Brief :: A stretch of the entries below is to be set down exactly, running from the line with "Select the 6000 x-axis tick label" through the line with "Click the Export Frame camera icon", both included, and no other line.

Collected data entries ::
--- START ---
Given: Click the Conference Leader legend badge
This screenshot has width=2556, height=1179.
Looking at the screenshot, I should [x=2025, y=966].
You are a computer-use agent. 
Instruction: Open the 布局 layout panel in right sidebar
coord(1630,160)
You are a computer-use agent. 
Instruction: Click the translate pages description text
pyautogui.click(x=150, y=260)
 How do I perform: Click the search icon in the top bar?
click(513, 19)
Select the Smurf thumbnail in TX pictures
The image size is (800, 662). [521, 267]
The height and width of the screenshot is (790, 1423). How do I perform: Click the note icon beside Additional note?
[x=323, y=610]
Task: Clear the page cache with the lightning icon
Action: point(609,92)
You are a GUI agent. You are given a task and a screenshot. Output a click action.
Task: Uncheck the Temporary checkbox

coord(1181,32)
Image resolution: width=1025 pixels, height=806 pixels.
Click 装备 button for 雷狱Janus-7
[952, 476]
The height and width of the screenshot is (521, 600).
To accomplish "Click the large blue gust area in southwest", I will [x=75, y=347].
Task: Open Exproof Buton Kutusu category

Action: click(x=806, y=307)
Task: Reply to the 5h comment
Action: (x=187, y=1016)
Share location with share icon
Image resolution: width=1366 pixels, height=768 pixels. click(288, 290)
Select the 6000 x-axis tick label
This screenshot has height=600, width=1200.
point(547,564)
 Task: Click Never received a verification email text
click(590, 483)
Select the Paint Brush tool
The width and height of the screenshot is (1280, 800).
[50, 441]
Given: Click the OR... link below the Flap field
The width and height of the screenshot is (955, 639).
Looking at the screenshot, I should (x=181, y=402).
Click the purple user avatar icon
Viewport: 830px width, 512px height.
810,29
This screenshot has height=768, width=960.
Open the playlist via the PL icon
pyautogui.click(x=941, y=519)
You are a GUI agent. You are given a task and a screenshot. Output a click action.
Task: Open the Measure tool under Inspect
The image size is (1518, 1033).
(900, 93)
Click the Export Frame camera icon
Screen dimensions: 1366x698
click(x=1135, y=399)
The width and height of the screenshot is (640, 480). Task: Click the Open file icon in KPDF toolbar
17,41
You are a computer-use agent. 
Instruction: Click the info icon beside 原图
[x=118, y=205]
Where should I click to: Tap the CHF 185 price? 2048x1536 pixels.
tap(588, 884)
--- END ---
Final answer ::
Select the 6000 x-axis tick label
This screenshot has height=600, width=1200.
point(547,564)
 Task: Click Never received a verification email text
click(590, 483)
Select the Paint Brush tool
The width and height of the screenshot is (1280, 800).
[50, 441]
Given: Click the OR... link below the Flap field
The width and height of the screenshot is (955, 639).
Looking at the screenshot, I should (x=181, y=402).
Click the purple user avatar icon
Viewport: 830px width, 512px height.
810,29
This screenshot has height=768, width=960.
Open the playlist via the PL icon
pyautogui.click(x=941, y=519)
You are a GUI agent. You are given a task and a screenshot. Output a click action.
Task: Open the Measure tool under Inspect
The image size is (1518, 1033).
(900, 93)
Click the Export Frame camera icon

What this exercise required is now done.